#### PROBLEM:
Please return unchanged the lines of the material below, from the line with "Click the orange BTC coin icon" up to and including the line with "tap(109, 194)". Leave the pictures out of your answer.

※

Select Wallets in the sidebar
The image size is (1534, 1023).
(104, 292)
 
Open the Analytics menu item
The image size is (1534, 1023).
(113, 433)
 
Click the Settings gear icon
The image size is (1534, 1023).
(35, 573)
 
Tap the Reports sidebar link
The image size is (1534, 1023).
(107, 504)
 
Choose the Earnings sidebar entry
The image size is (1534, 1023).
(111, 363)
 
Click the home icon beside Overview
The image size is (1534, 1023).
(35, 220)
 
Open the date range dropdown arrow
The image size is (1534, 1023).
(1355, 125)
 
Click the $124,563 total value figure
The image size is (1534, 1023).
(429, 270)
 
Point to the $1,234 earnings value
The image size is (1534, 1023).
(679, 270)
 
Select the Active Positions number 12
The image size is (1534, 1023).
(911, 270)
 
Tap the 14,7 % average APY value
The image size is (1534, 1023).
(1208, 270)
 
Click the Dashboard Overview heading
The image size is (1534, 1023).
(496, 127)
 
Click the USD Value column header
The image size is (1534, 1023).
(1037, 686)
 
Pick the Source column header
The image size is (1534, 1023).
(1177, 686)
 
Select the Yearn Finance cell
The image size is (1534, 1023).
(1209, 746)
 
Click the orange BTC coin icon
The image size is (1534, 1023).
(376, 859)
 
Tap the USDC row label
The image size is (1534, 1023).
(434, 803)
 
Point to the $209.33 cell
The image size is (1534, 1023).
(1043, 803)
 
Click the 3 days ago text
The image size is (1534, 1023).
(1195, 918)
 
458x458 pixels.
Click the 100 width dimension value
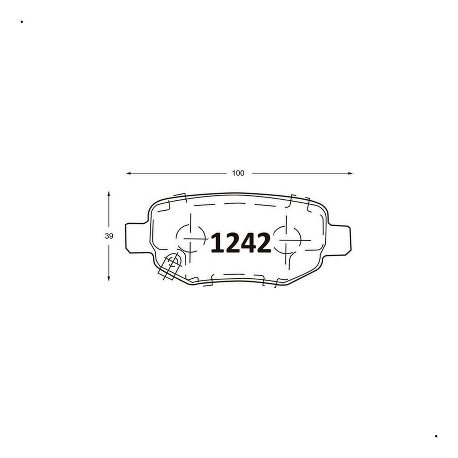tap(238, 173)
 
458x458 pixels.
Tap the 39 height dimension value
tap(109, 236)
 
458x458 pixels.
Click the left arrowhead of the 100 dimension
tap(128, 173)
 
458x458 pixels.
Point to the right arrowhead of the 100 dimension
tap(350, 173)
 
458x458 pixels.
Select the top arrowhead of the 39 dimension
tap(109, 194)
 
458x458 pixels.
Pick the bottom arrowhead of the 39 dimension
tap(109, 278)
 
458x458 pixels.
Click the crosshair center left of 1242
tap(190, 239)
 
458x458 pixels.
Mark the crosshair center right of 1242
tap(287, 240)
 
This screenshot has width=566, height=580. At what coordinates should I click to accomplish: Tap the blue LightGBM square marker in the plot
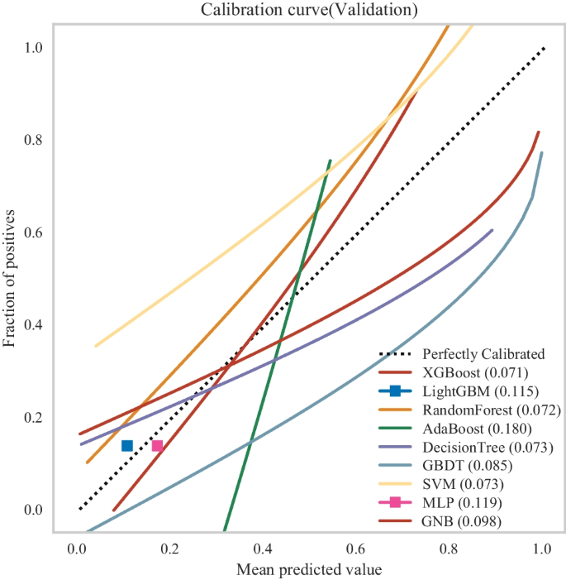coord(127,446)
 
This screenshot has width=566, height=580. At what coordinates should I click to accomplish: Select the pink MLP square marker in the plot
coord(157,446)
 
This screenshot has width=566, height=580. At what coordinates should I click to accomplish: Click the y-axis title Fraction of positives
coord(10,278)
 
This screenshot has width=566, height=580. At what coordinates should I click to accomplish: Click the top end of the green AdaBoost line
coord(331,161)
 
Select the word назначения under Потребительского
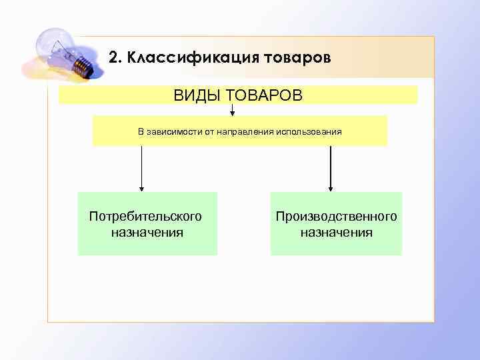(x=147, y=233)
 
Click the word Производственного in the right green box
(x=337, y=217)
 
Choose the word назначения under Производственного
(x=336, y=233)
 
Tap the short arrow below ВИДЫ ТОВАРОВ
(x=232, y=109)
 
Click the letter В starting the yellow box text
(x=141, y=131)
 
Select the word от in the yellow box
(x=209, y=131)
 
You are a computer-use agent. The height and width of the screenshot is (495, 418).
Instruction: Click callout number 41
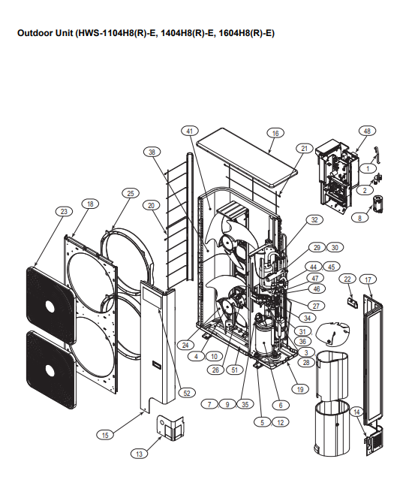pyautogui.click(x=190, y=131)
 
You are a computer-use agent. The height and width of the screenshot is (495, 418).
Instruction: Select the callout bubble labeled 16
pyautogui.click(x=275, y=133)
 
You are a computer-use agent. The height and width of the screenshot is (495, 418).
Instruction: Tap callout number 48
pyautogui.click(x=367, y=131)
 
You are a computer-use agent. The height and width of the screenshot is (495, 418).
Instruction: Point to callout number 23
pyautogui.click(x=64, y=211)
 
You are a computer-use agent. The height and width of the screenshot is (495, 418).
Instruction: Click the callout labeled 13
pyautogui.click(x=139, y=454)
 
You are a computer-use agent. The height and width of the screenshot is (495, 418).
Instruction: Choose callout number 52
pyautogui.click(x=187, y=393)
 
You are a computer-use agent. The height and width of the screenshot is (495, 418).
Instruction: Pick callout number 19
pyautogui.click(x=300, y=389)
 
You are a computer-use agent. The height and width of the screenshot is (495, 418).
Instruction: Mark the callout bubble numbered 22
pyautogui.click(x=347, y=279)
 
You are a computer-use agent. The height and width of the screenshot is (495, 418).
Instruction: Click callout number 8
pyautogui.click(x=359, y=218)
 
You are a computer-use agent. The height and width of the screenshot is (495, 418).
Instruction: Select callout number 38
pyautogui.click(x=152, y=152)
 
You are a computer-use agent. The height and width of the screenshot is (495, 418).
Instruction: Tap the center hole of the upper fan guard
pyautogui.click(x=50, y=306)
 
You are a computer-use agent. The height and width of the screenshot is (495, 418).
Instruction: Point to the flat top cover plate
pyautogui.click(x=247, y=157)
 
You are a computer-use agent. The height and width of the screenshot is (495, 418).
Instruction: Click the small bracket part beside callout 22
pyautogui.click(x=353, y=302)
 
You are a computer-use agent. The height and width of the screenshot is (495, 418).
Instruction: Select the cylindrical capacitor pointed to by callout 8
pyautogui.click(x=377, y=204)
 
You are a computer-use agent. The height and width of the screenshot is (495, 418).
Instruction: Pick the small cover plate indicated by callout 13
pyautogui.click(x=170, y=428)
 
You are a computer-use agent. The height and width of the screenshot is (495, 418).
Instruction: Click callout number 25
pyautogui.click(x=131, y=193)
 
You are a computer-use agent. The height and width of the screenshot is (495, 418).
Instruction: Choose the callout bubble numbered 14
pyautogui.click(x=356, y=412)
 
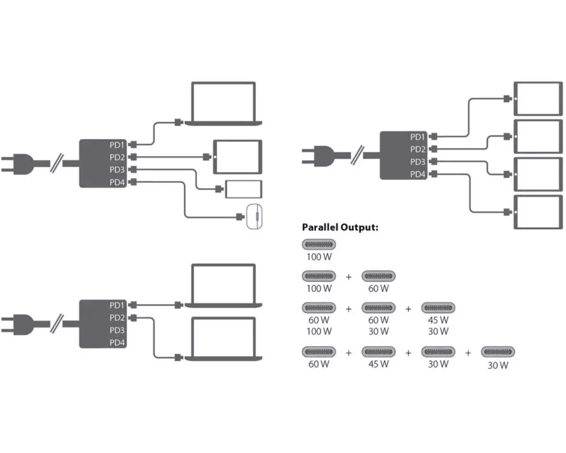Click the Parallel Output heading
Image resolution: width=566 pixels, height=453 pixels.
pyautogui.click(x=340, y=227)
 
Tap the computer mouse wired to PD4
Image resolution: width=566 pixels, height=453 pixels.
pyautogui.click(x=254, y=216)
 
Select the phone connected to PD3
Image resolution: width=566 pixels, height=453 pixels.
pyautogui.click(x=243, y=189)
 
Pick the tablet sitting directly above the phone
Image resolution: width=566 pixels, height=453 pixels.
pyautogui.click(x=238, y=157)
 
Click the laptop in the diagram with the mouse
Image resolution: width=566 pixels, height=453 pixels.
pyautogui.click(x=224, y=104)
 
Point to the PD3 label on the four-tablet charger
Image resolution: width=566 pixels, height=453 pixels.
pyautogui.click(x=418, y=162)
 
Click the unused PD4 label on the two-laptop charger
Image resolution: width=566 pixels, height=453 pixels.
pyautogui.click(x=117, y=343)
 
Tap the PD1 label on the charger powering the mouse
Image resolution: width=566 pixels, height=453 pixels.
pyautogui.click(x=117, y=145)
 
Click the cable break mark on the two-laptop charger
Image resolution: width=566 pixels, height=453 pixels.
pyautogui.click(x=57, y=324)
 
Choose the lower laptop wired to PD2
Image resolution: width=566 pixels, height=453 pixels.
pyautogui.click(x=224, y=339)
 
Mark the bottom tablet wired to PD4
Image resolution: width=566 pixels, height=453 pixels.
pyautogui.click(x=538, y=212)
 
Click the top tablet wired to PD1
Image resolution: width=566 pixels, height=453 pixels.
pyautogui.click(x=538, y=99)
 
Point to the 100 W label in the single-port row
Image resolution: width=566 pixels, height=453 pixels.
pyautogui.click(x=319, y=257)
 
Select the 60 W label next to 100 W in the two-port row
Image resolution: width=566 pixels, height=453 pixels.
pyautogui.click(x=379, y=288)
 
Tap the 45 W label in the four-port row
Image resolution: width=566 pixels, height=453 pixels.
pyautogui.click(x=379, y=364)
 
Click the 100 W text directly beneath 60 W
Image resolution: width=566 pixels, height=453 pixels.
pyautogui.click(x=319, y=331)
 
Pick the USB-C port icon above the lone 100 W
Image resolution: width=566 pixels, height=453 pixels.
pyautogui.click(x=319, y=245)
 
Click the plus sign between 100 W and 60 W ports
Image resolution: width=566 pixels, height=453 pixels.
pyautogui.click(x=349, y=277)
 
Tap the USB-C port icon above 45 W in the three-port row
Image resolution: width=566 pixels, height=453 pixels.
pyautogui.click(x=438, y=308)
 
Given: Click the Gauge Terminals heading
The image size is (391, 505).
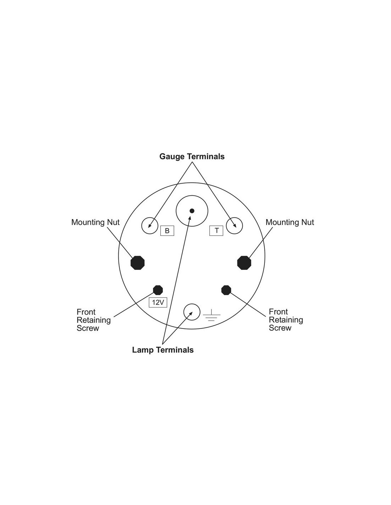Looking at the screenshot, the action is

※

#### SOLUTION BELOW:
Click the orange BTC coin icon
The image size is (1534, 1023).
(376, 859)
 
Tap the USDC row label
The image size is (1534, 1023).
(434, 803)
 
Point to the $209.33 cell
The image size is (1534, 1023).
(1043, 803)
 
Click the 3 days ago text
The image size is (1534, 1023).
(1195, 918)
 
458x458 pixels.
Click the 100 width dimension value
tap(238, 173)
 
458x458 pixels.
Tap the 39 height dimension value
tap(109, 236)
 
458x458 pixels.
Click the left arrowhead of the 100 dimension
tap(128, 173)
 
458x458 pixels.
Point to the right arrowhead of the 100 dimension
tap(350, 173)
 
458x458 pixels.
Select the top arrowhead of the 39 dimension
tap(109, 194)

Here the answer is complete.